Como gran ejecutivo que Trump fue y es, su capacidad empresarial es algo que le ha facilitado su camino de vuelta a ganar la Presidencia estadounidense. Recientemente ha logrado la participación y apoyo de directores como Joe Lonsdale o Peter Thiel y empresas como Palantir –que a su vez es uno de los principales contratistas del Pentágono en temas tecnológicos y de inteligencia artificial, con aplicaciones de uso militar– que a su vez provocan un cambio en las reglas del juego. Desde el mes pasado, el comité de acción política de Donald Trump ha logrado levantar más de 8.7 millones de dólares con apoyos de personajes tan importantes como Peter Thiel, Joe Lonsdale, Marc Andreessen y Ben Horowitz –fundadores de Andreessen Horowitz– o como Doug Leone, quien es fundador de Sequoia Capital, estas últimas siendo dos de las empresas de capital de riesgo más importantes de Estados Unidos.

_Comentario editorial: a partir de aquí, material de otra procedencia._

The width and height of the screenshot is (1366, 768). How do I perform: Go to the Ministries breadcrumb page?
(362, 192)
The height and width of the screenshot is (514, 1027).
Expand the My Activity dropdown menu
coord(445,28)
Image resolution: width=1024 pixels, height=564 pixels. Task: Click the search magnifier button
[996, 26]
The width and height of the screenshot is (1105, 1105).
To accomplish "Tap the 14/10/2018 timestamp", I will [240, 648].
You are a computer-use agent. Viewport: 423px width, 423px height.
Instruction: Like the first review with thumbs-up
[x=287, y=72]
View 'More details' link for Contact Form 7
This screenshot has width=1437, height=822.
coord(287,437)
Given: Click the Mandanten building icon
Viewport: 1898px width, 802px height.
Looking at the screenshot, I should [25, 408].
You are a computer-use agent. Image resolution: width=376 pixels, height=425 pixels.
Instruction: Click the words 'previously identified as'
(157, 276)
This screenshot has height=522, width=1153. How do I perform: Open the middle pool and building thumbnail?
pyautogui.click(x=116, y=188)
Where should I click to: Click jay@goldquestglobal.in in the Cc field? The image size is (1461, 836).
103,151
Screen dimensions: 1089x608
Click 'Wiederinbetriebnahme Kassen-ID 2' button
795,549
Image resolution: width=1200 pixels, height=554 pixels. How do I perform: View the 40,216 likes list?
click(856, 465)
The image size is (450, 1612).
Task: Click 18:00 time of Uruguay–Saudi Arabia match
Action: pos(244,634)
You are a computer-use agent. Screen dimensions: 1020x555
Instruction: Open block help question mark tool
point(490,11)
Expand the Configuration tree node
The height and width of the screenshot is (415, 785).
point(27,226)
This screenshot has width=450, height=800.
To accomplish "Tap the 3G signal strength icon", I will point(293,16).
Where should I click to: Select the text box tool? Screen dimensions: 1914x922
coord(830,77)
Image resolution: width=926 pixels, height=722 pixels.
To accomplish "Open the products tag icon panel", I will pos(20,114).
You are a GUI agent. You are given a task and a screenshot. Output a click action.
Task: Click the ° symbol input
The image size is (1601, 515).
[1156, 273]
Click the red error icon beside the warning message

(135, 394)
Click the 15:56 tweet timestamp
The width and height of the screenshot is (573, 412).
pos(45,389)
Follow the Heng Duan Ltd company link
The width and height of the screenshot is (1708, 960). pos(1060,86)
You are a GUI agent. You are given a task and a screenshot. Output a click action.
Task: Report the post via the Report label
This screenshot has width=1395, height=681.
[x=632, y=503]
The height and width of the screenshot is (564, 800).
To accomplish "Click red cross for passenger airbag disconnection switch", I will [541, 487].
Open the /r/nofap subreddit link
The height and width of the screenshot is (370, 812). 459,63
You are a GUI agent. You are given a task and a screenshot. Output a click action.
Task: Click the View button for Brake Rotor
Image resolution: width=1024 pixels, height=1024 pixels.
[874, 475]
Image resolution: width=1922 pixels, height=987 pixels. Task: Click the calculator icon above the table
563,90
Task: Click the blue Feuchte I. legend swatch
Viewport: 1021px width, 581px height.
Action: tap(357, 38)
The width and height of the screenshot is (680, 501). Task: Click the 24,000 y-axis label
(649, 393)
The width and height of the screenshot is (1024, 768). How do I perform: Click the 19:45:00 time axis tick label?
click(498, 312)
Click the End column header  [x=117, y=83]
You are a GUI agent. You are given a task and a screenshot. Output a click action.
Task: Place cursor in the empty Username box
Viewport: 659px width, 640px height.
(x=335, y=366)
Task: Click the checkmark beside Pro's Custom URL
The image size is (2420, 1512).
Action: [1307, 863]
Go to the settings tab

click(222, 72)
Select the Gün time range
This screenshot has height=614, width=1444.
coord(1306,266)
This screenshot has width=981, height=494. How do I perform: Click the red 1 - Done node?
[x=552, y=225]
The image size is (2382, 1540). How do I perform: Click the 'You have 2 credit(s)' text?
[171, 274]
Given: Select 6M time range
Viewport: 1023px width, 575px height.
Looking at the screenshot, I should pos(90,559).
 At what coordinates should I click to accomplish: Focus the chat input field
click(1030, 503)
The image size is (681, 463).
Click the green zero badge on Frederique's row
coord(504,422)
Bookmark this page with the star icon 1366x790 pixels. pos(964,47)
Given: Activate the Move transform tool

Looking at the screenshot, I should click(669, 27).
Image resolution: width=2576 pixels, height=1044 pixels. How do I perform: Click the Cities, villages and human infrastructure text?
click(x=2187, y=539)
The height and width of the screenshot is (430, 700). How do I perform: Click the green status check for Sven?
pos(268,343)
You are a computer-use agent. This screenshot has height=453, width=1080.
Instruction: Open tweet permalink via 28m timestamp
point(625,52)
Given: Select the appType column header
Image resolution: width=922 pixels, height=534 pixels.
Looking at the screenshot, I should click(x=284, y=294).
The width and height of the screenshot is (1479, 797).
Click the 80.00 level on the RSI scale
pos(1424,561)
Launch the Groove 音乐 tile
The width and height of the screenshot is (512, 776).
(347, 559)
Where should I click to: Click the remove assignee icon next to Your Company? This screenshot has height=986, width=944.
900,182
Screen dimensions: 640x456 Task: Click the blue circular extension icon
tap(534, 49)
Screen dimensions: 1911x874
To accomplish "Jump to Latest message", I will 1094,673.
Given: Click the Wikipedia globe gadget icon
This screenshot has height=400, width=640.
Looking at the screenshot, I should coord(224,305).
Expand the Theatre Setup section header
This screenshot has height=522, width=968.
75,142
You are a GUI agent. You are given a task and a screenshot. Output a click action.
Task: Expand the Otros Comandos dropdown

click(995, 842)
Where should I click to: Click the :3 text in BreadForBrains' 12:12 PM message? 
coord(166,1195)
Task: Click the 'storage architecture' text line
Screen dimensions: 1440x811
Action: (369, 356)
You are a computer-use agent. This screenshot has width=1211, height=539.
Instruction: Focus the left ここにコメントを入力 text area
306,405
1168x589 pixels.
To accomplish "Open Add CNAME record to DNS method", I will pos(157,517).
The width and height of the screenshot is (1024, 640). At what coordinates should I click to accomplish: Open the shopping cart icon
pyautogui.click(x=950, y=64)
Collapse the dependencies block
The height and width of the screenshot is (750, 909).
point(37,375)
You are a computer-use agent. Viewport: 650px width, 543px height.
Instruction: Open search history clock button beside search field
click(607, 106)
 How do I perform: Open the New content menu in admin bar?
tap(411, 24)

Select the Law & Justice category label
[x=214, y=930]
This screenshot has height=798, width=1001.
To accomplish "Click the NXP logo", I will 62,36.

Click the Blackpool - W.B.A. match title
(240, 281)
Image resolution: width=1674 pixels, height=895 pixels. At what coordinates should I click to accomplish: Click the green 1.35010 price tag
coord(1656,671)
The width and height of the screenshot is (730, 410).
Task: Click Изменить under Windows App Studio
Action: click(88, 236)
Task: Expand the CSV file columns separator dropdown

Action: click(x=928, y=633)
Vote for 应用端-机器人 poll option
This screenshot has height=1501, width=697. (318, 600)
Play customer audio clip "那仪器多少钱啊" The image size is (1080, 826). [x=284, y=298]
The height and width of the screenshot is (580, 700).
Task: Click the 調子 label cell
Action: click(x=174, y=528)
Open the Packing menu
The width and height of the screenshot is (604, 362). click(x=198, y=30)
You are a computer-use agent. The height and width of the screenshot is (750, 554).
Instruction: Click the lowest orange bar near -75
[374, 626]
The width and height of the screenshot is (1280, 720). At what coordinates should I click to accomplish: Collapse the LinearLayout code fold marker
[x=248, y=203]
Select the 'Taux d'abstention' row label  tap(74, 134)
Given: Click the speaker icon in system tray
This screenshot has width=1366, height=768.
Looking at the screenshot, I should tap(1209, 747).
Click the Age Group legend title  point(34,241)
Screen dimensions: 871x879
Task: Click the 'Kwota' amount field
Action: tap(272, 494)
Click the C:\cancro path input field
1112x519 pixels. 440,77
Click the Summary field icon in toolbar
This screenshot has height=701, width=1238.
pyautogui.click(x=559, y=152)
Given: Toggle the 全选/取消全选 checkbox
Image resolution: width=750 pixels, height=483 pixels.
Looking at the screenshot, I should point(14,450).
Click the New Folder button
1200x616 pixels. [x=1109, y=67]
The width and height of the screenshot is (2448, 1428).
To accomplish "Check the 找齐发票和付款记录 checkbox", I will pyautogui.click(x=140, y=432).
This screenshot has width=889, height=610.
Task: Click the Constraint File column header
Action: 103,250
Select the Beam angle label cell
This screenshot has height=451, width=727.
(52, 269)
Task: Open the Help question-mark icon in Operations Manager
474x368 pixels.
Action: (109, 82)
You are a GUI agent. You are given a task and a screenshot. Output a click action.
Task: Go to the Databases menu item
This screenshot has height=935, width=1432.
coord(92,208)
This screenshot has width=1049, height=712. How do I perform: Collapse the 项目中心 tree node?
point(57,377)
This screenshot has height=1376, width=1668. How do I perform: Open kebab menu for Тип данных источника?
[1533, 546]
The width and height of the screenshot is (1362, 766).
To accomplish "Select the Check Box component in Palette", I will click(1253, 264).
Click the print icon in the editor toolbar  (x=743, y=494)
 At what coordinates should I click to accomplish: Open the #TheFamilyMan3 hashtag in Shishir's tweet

La decisión tomada de usar todas las armas de Estados Unidos contra los cárteles mexicanos está motivando un cambio de cultura y un cambio de responsables en lo que significa la dirección política nacional. No hay que olvidar que ya en el pasado George H. Bush eligió a un joven político, Dan Quayle, como su vicepresidente. Sin embargo, Quayle no tenía ni la preparación ni la vida ni los elementos de supervivencia que tiene JD Vance. Pero, lo más importante, Quayle no tenía las relaciones que Vance tiene con la industria de vanguardia tecnológica puesta al servicio de las necesidades militares.